_Problem:_
Report every line of the items below that contains the word "perform".

_Data provided:_
--------------------------------

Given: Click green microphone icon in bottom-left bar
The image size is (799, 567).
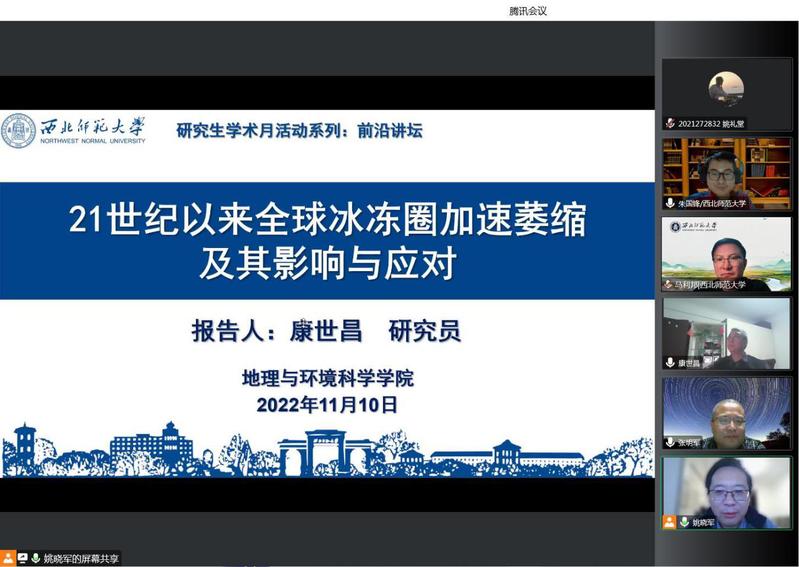Looking at the screenshot, I should [x=35, y=558].
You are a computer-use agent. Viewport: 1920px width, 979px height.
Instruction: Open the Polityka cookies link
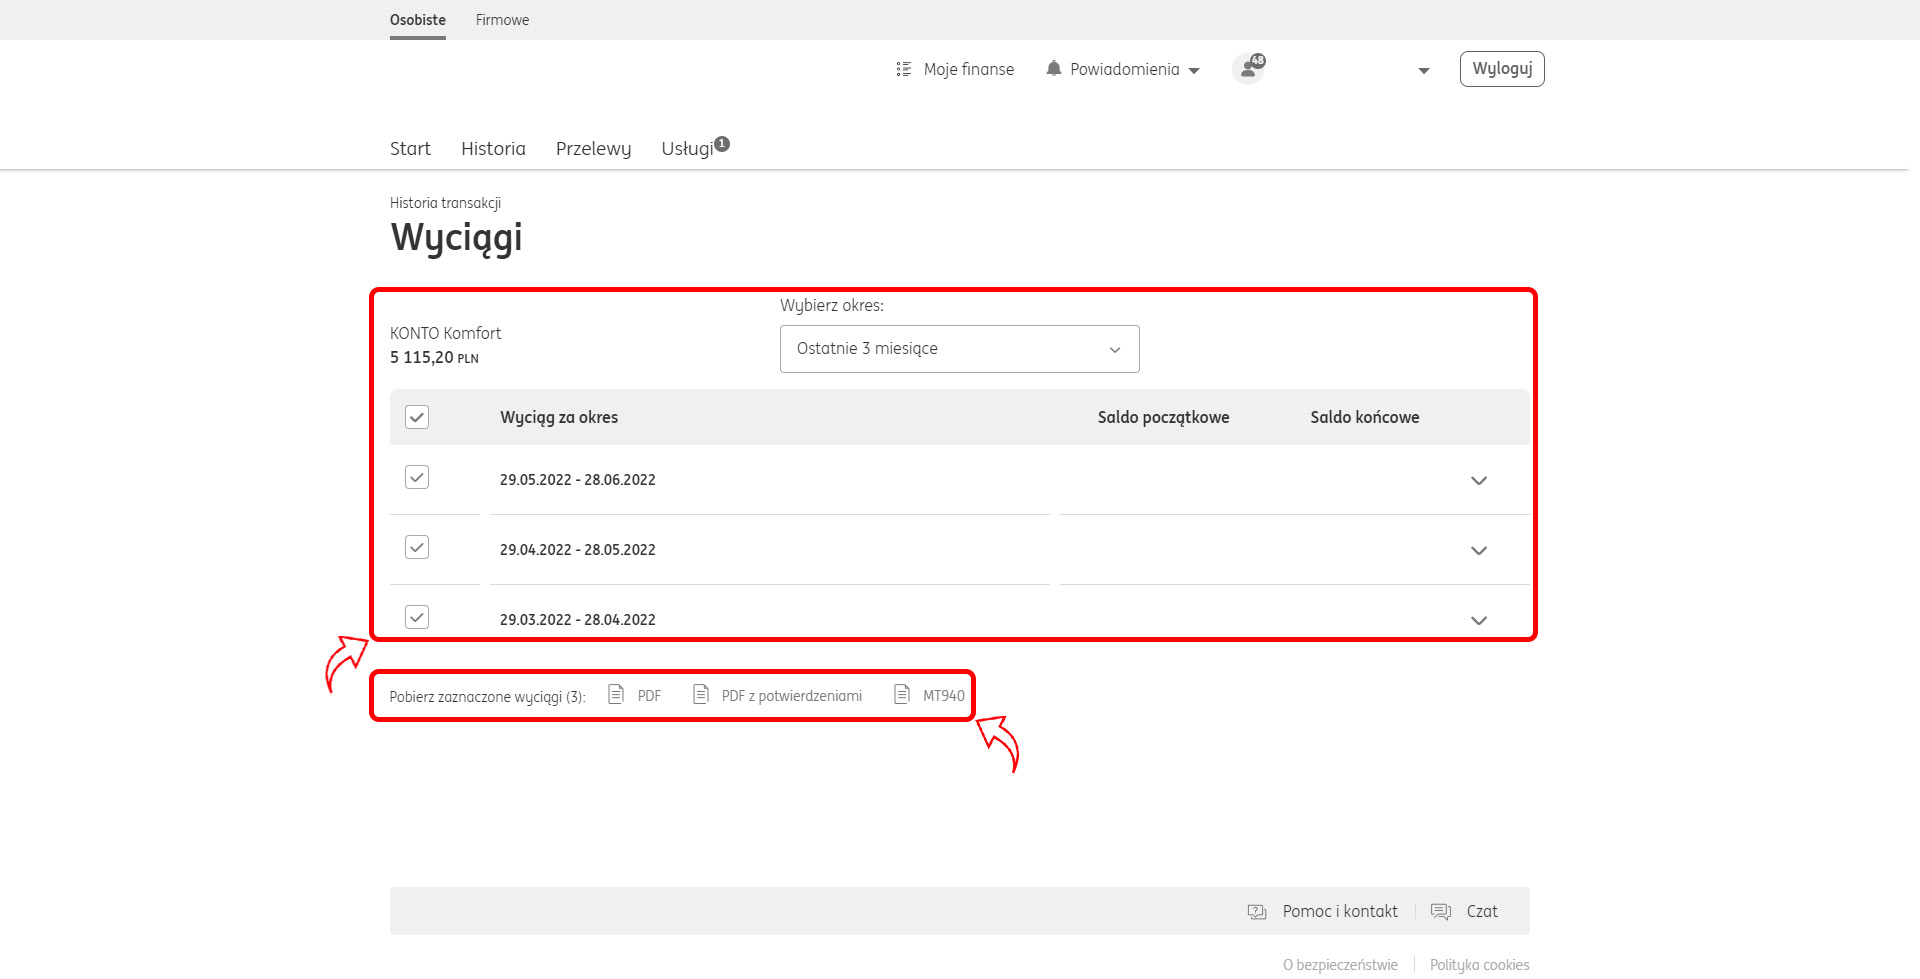(1479, 965)
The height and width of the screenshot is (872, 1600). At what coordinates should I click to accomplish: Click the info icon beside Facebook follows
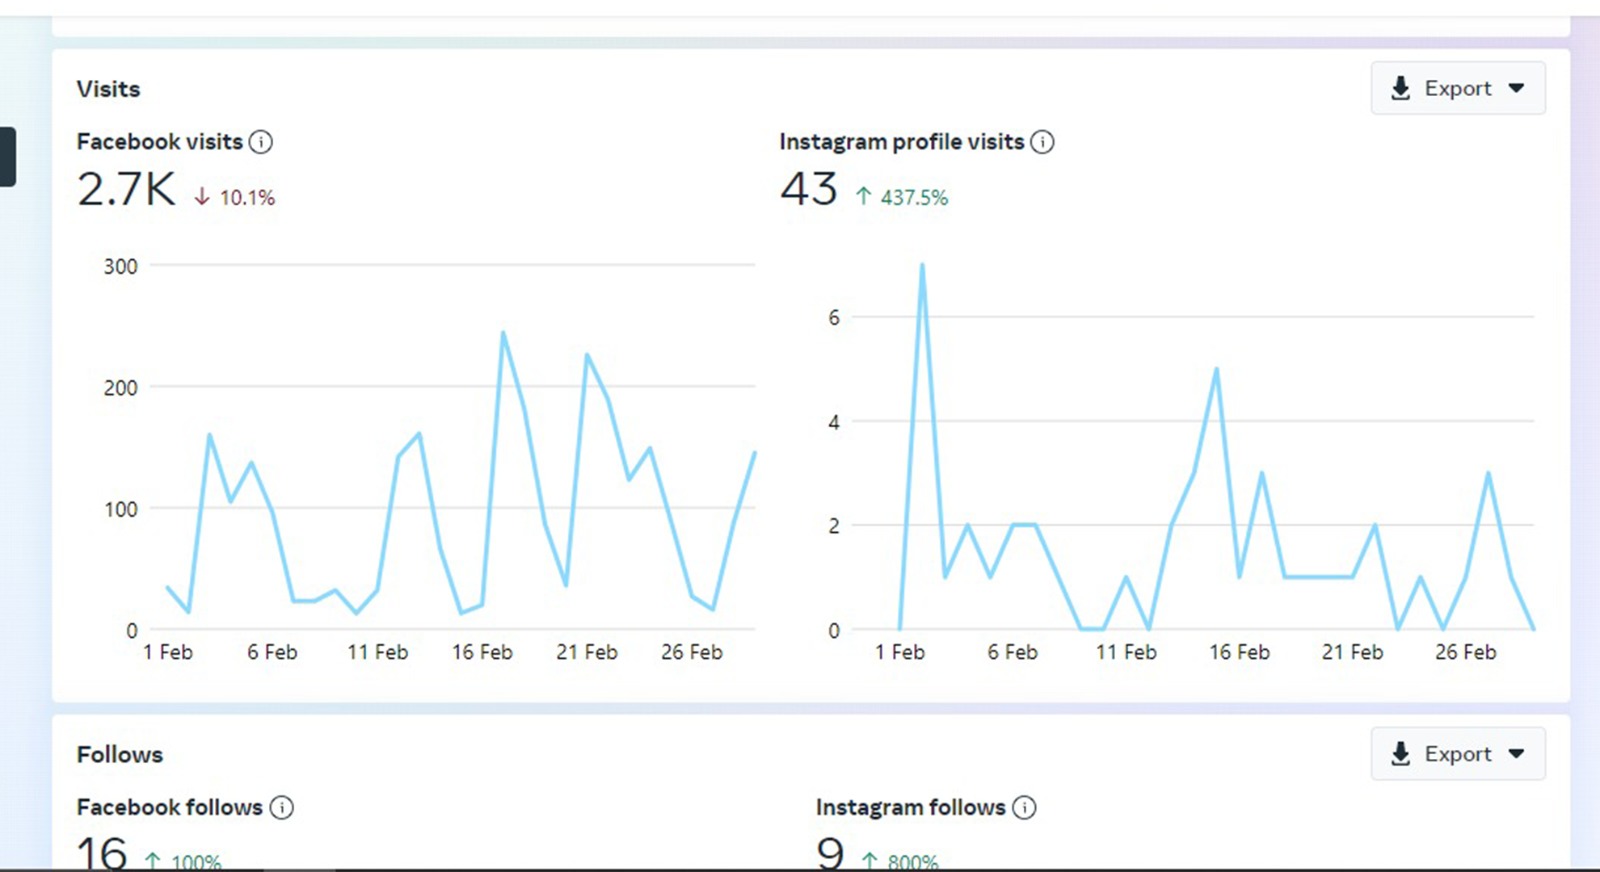(282, 807)
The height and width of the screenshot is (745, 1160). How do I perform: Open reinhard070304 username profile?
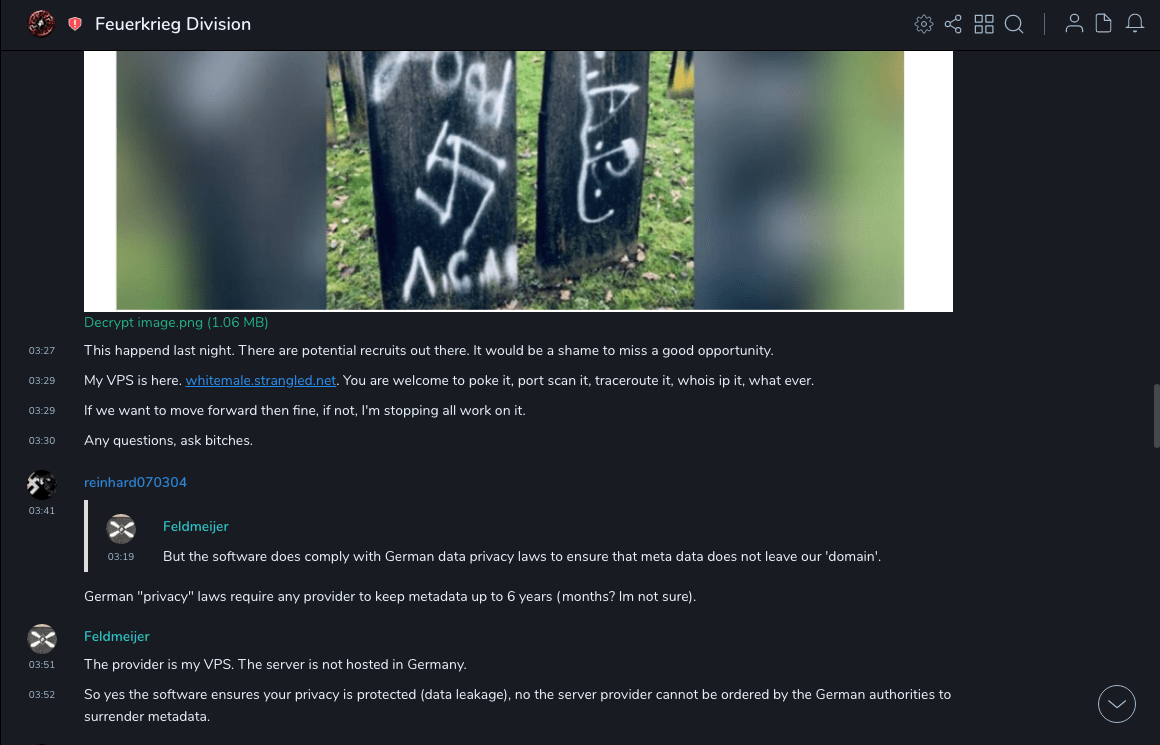pos(135,482)
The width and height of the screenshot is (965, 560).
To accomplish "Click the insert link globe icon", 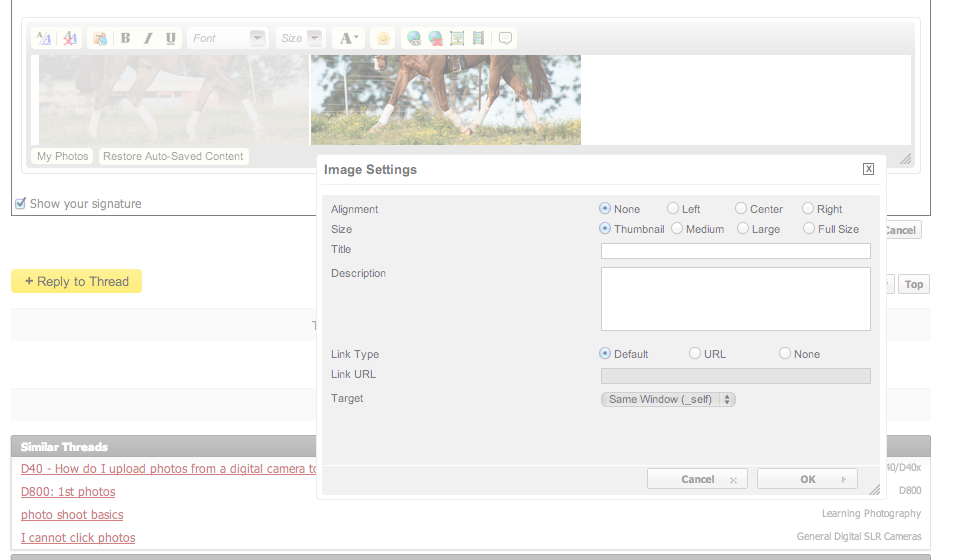I will pos(413,38).
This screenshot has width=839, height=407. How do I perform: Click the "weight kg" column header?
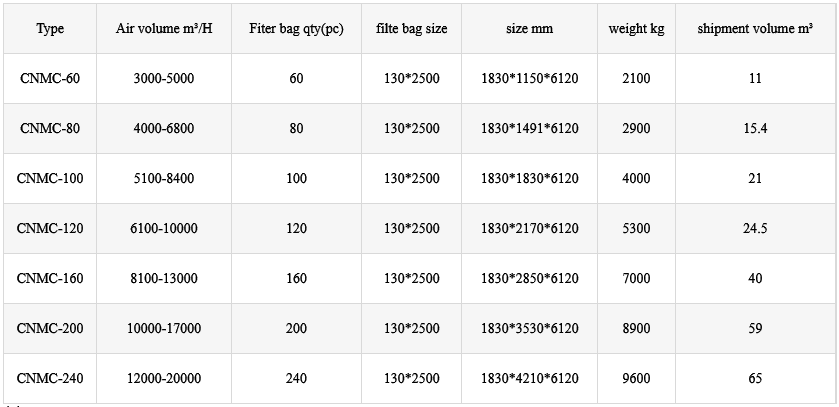click(x=636, y=29)
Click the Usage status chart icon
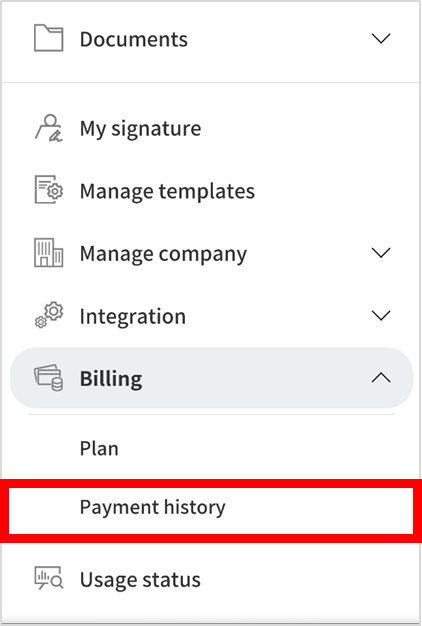The height and width of the screenshot is (626, 422). coord(48,578)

--------------------------------

_Task solution:_
The height and width of the screenshot is (745, 1160). How do I perform: Open reinhard070304 username profile?
This screenshot has width=839, height=407. How do I perform: Click the "weight kg" column header?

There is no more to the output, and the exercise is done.